Gromacs 2018.4 [30] was used to run MD simulations of the PGPAP-Keap1 complex using the Amber14SB force field [41] and TIP3P water model [30]. During MD simulation, all bonds involving hydrogen atoms were constrained using the LINCS algorithm, and the integral step was 2 fsc. The electrostatic interaction was calculated using the particle-mesh Ewald method. The nonbond interaction cutoff value was set to 10 Å and was updated every 10 steps. The simulated temperature was controlled at 298.15 K using the V-rescale temperature coupling method, and the pressure was controlled at 1 bar using the Parrinello–Rahman method.

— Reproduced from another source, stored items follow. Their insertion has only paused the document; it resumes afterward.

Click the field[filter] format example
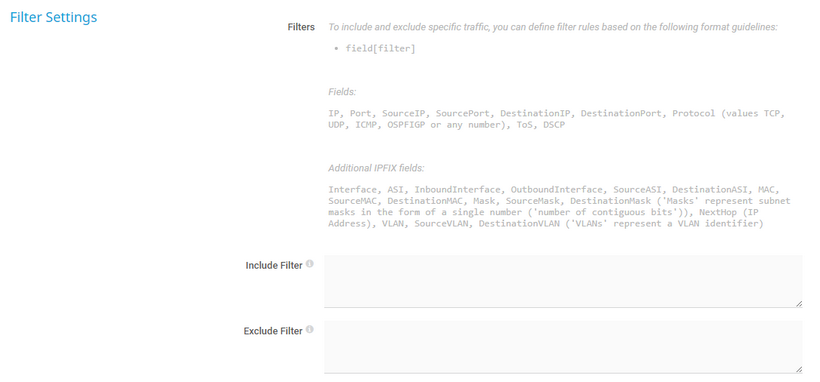Image resolution: width=820 pixels, height=382 pixels. coord(381,49)
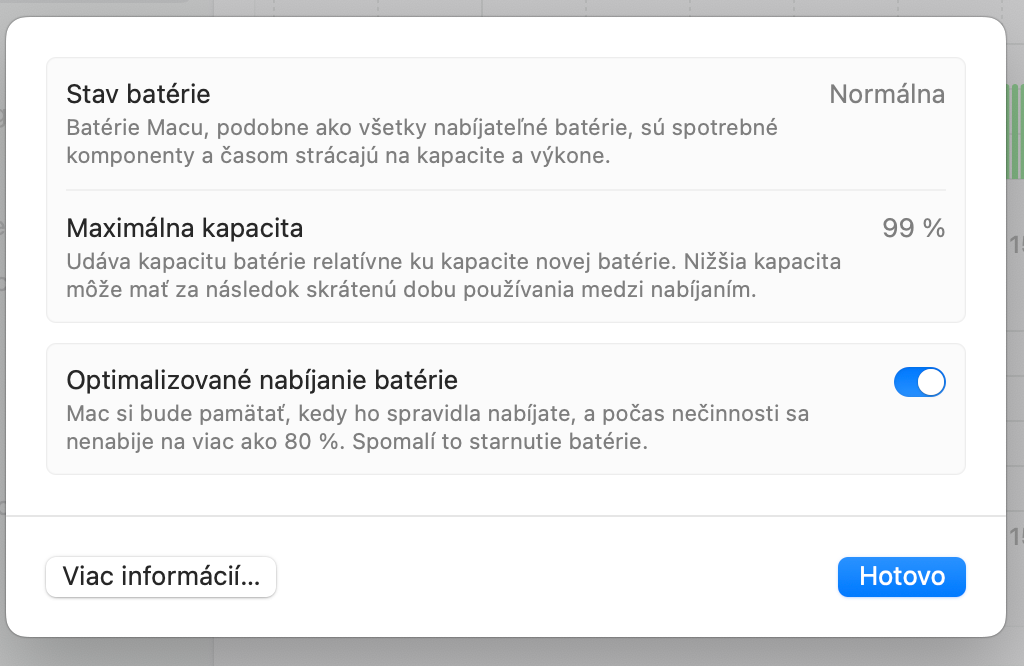Click the separator between Stav batérie and Maximálna kapacita
Image resolution: width=1024 pixels, height=666 pixels.
[x=506, y=190]
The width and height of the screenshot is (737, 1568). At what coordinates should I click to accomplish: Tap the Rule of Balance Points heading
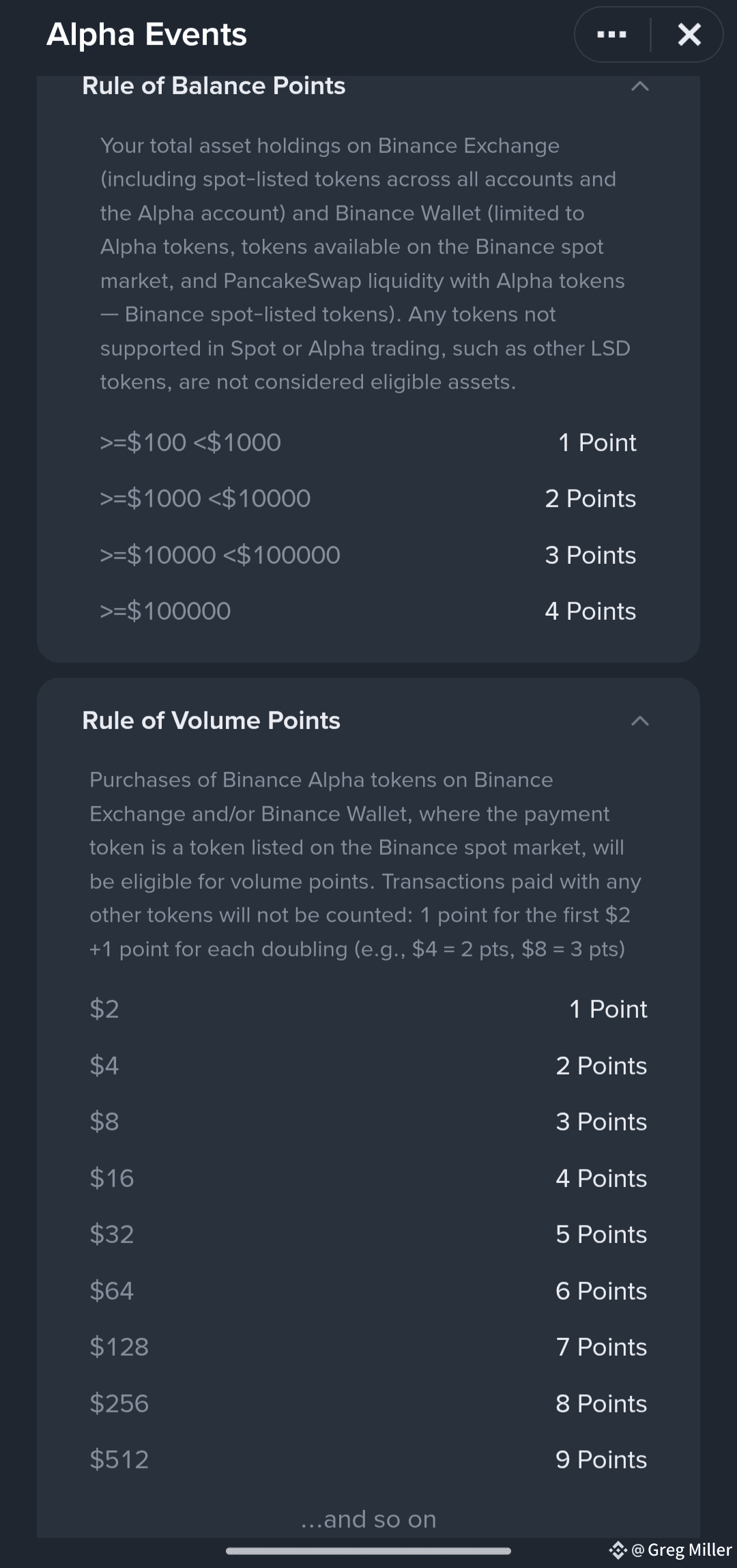(214, 86)
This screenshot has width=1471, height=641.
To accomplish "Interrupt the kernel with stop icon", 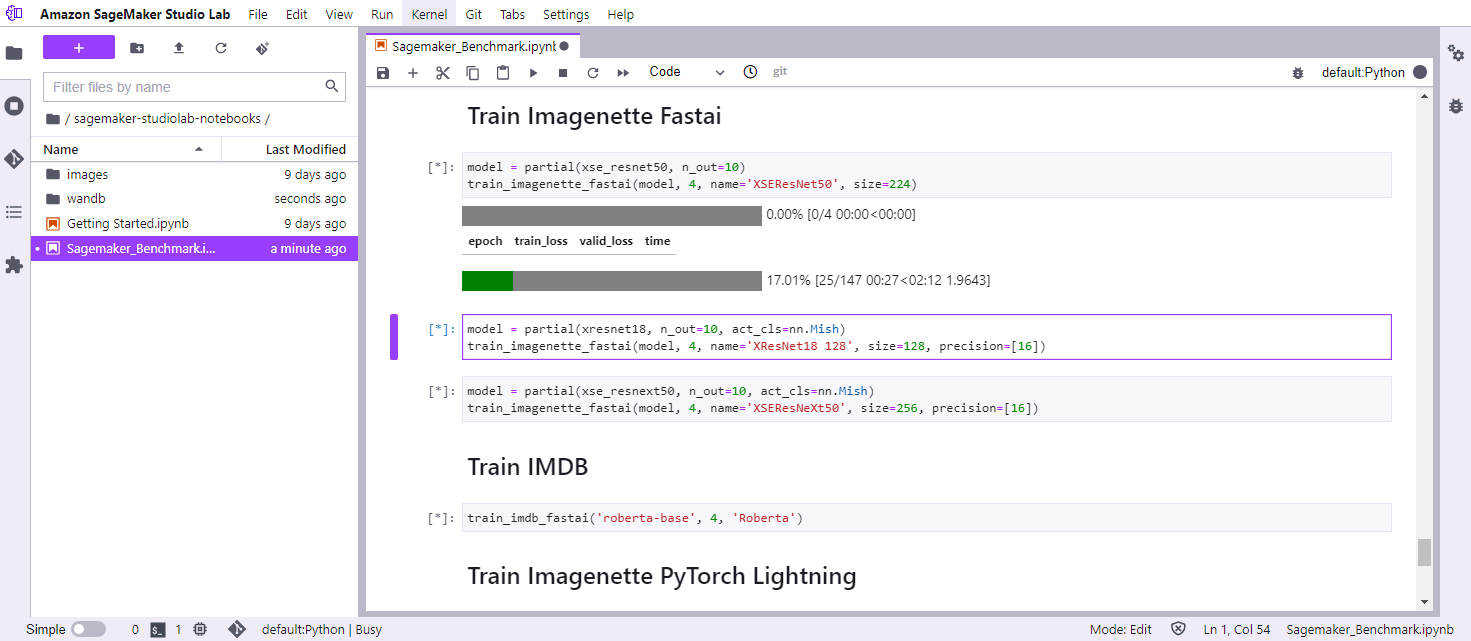I will [x=563, y=73].
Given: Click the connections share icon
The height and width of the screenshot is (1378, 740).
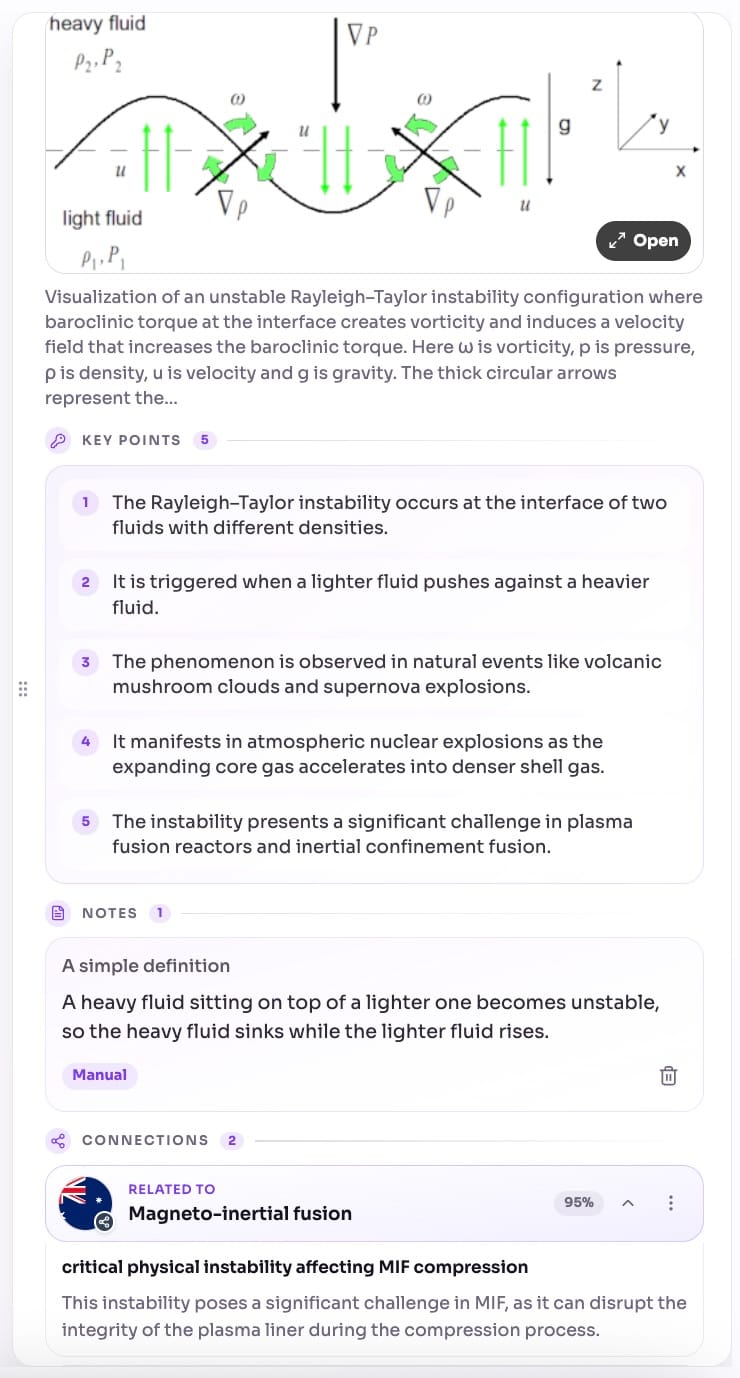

3.12. Statistical Analysis

One-way analysis of variance was used to perform triplicate analyses using SPSS 13.0 software (SPSS Inc., Chicago, IL, USA). All data were presented as the mean ± standard. A p-value of < 0.05 was considered to indicate statistical significance.

4. Conclusions

This study investigated the structural characteristics and antioxidant mechanism of donkey-hide gelatin peptides. The DPPH and ABTS free radical scavenging activity assays indicated that gelatin peptides with a MW of 1–3 kDa had the strongest antioxidant activity. Amino acid analysis, FTIR spectroscopy, and CD revealed that gelatin peptides with different MWs differed in terms of amino acid composition, peak strength of functional groups, and content of secondary structures, which might result in different antioxidant activities. In addition, molecular docking and MD simulation indicated that PGPAP could bind to the Keap1 protein at the following key residues: Arg415, Gly462, Phe478, and Tyr572. The PGPAP–Keap1 complex exhibited stable and compact conformations, which appear a plausible basis to exert its biological function. Overall, the antioxidant activity of gelatin peptides is closely related to their structural properties, and PGPAP may serve as an antioxidant peptide targeting in vivo metabolism.